I think your right about overthinking things as I'm doing my head in. I'll write a list of things tomorrow and tackle one thing at a time.
22-04-2012 04:41 #4
Try get some sleep. Have a warm milo and think some nice thoughts of where u want to be in a year from now.
22-04-2012 13:51 #5
I agree with the earlier post- the first couple of decisions involve who's going? If you want to stay and he won't leave then yes a locksmith's a good idea. Some of it might depend on whether the house is rented or not. If its under mortgage it really doesn't matter either way as that asset will be dealt with later. If you're renting make sure you let the landlord know you've split and who's staying so they can alter the lease agreement.
Are you working? DO you have any income to support you and the kids? You'll need to contact Centrelink for income support. One thing I'd suggest is opening up a whole new bank account with a different bank that he doesn't know about. If you do get FTB already have it redirected into the new bank account. Centrelink can refer you to other agencies for different kinds of help; crisis counselling often helps in this situation. I went and saw a lovely lady at Relationships Australia when I separated from my ex.
22-04-2012 15:21 #6
I'm section crashing a bit and just wanted to offer some hugs.

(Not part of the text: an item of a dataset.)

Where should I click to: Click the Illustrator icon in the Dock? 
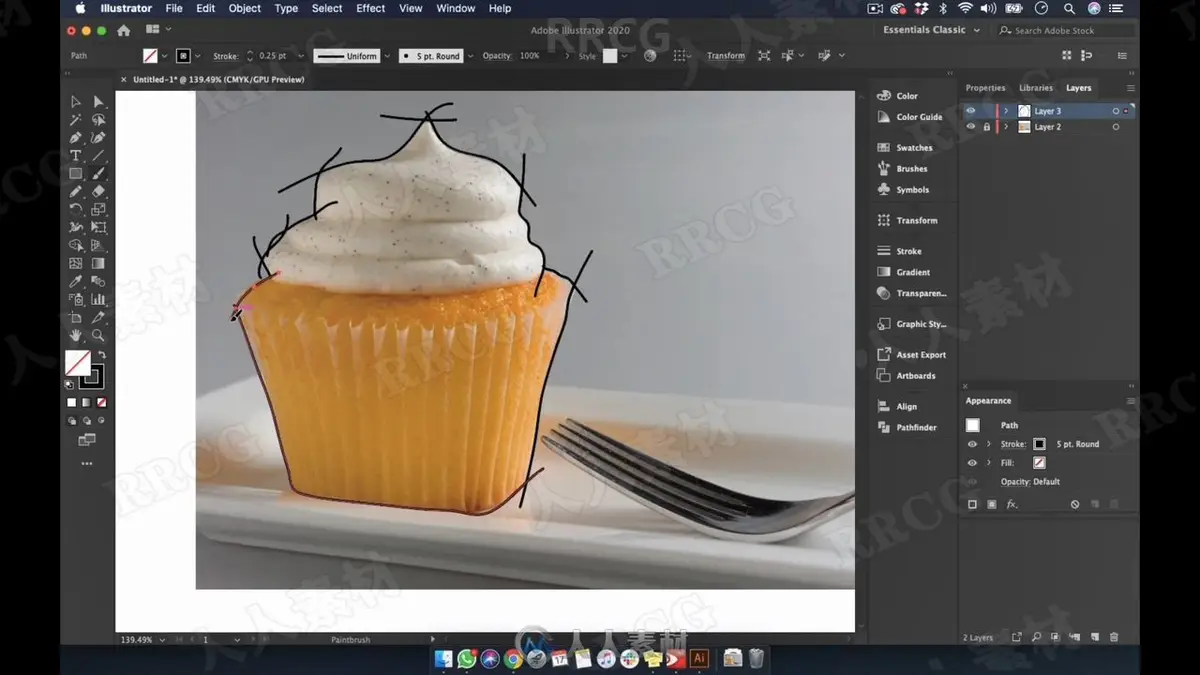(700, 658)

Try writing everything down that you are feeling, plans etc. I like the PC personally. You can edit the heck out of it. Hopefully through that process you can come up with a way forward.
22-04-2012 15:27 #7
If he has an anger problem, are you concerned for your safety when you tell him? Perhaps have a plan in place to keep yourself and your children safe, such as having someone with you.
Otherwise I second what the others have said - make sure you have your own bank account, get as much money together as you can, talk to Centrelink, make sure you take copies of all important documents such as bank statements, birth certificates, passports, details of assets etc.

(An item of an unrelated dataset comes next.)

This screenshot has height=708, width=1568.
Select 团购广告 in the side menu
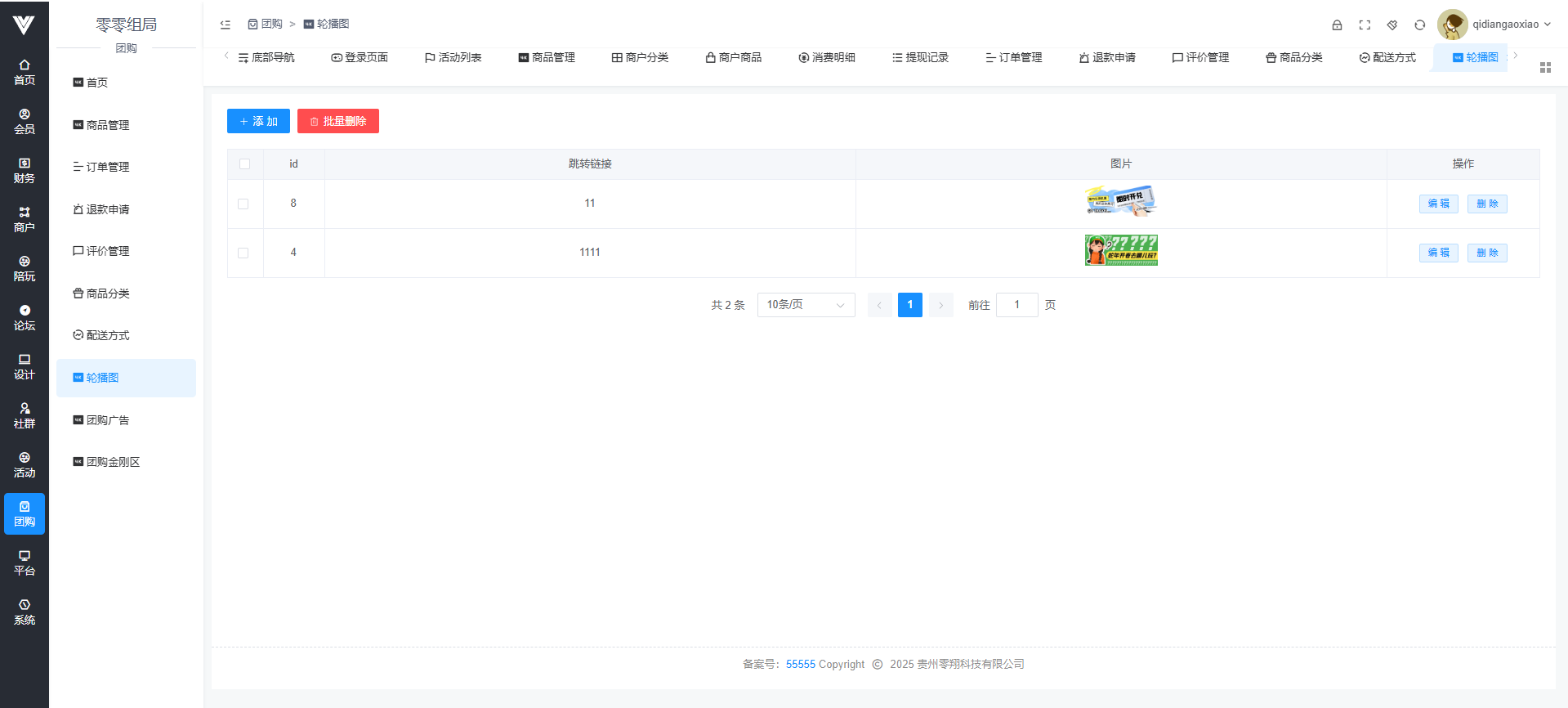(107, 420)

Good luck, things will definitely get better once you are out
22-04-2012 21:36 #8
Thank you so much ladies for all your advice and support. I've just gone back to work part time after maternity leave so have only just started to earn my own money again. I don't know how it all works with centrelink but do I just call and make an appointment? Will I need a lawyer? We have a mortgage and I'm not sure how it all gets divided. It's all very new territory. I still can't believe a week ago I was planning our children's birthday party which was to be had at home and this week I don't even know where home will be in the future. I just feel like crap right now. We still need to talk but I think he knows where I stand. I don't know why but even though I should be mad I can't help but feel sorry and responsible for him. Im crazy I know.
23-04-2012 01:28 #9
Make an appointment with legal aid. Write all your questions down. Open up a new account for your money to go into if it's joint. If you are in a family home, kick his butt out, as nicely as possible, ask legal aid how to do this. Photocopy paperwork before you tell him, like his superannuation, bank account amounts, house valuations, amount owing on mortgage etc.
Get a centre link appointment.
Keep planning party like normal. The kids need happy times.
You feel responsible for him coz you have probably mothered him for a long time, tolerating unacceptable behaviour and then wearing the blame for it. It's called abuse.
You r doing good. One step at a time.
23-04-2012 18:56 #10
I've been thinking about what you said all day and I think your right. It's been such a vicious cycle but even though I know I should feel angry I still just feel bad about myself. I think I'm going to need to see a counsellor about this as i know it's not healthy.
He left tonight. I still can't believe this is all happening. I'm honestly still in shock. I feel so sad for the kids and I don't know what to tell my oldest DS who is almost 4.
I'm going to call centrelink tomorrow as I couldn't get through tonight and hopefully set up a new bank account on my day off. I hate all of this!!